More than 100 D.C. public schools had the unusual rates of erasures, in which wrong answers were replaced by correct ones. One seventh grade classroom, at Noyes Education Campus in Northeast Washington, averaged 12.7 wrong-to-right erasures per student on the 2009 DC CAS reading test. The citywide average that year was less than one per test.
Henderson also released a series of reports from a test security firm the District hired to investigate elevated erasure rates at eight schools, including Noyes, in 2009. The firm, Caveon Test Security, said it found no evidence that staff tampered with answer sheets.
While Henderson said she had complete confidence in Caveon, she said she referred the matter to Inspector General Charles J. Willoughby to eliminate doubts about test security and affirm the integrity of the teachers involved.
“These poor teachers are now tainted,” Henderson said. “They were cleared by an investigation. I feel like I owe it to them to remove the taint.”
But District testing procedures may face added scrutiny. D.C. Council Chairman Kwame R. Brown (D) said Tuesday evening that he might hold hearings on the erasures. Such an inquiry could feature subpoenas for school officials who declined to speak to USA Today, including Wayne Ryan, former principal at Noyes. Ryan has since been promoted to an instructional superintendent.
“We are seriously considering looking deeper into this matter,” Brown said, “maybe subpoenaing people to come testify about who told who to do what.”
Ripples from the erasure disclosures also have reached former chancellor Michelle A. Rhee, whose high national profile as an education reformer was based in part on test score growth during her three-plus years overseeing the D.C. school system.

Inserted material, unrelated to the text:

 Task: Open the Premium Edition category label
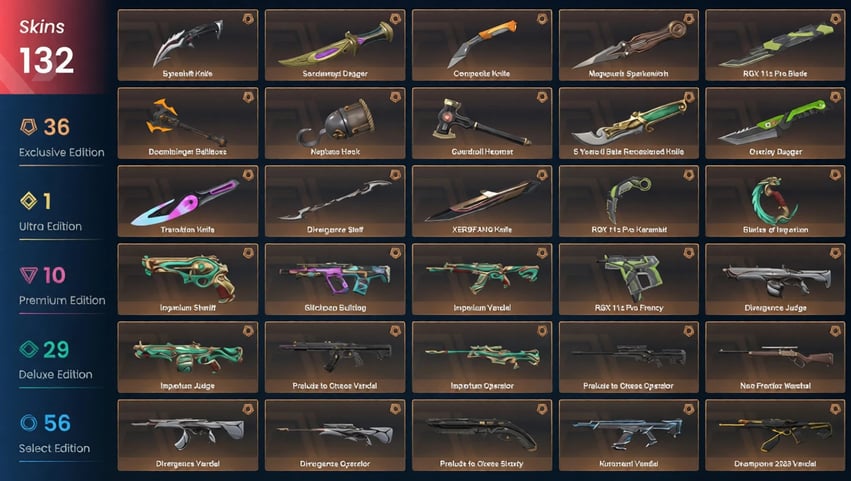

In an interview with PBS’s Tavis Smiley that was broadcast Tuesday evening, Rhee pushed back at those questioning the validity of District test scores, suggesting that critics doubt the ability of D.C. schoolchildren to excel academically.

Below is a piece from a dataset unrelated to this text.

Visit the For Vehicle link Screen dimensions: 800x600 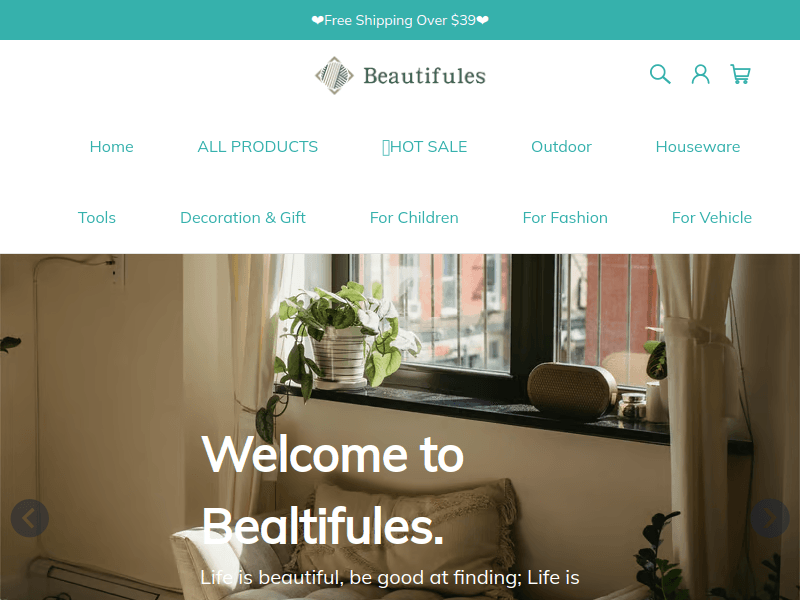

“Often times when the academic achievement rates of a district like D.C. go up, people assume that it can’t be because the kids are actually attaining higher gains in student achievement but that it’s because it’s something like cheating, which in this case was absolutely not the case,” Rhee said.
In addition to Noyes, the schools Caveon investigated for their 2009 erasures rates were Birney, Burrville, Stanton and Tyler elementaries, Shaed and Walker Jones education campuses and Sousa Middle School.
Versions of the Caveon reports made public Tuesday evening are heavily redacted, concealing even the names of the school principals. They consist of brief narrative descriptions of interviews with teachers whose classrooms were “flagged” for high erasure rates. In some instances, teachers who Caveon officials sought to interview were not available. All interviewees denied any improprieties and said all security procedures were followed.
In summaries of their findings for each school, investigators attributed high erasures to factors such as improved test preparation that called for students to look over the answers carefully before finishing. Caveon officials also repeated positive comments they received about improved academic culture at the schools under scrutiny.
“We were told that there has been a culture change at Tyler and the school is now much more orderly and discipline has improved,” investigators John Olson and Dave Couchman reported.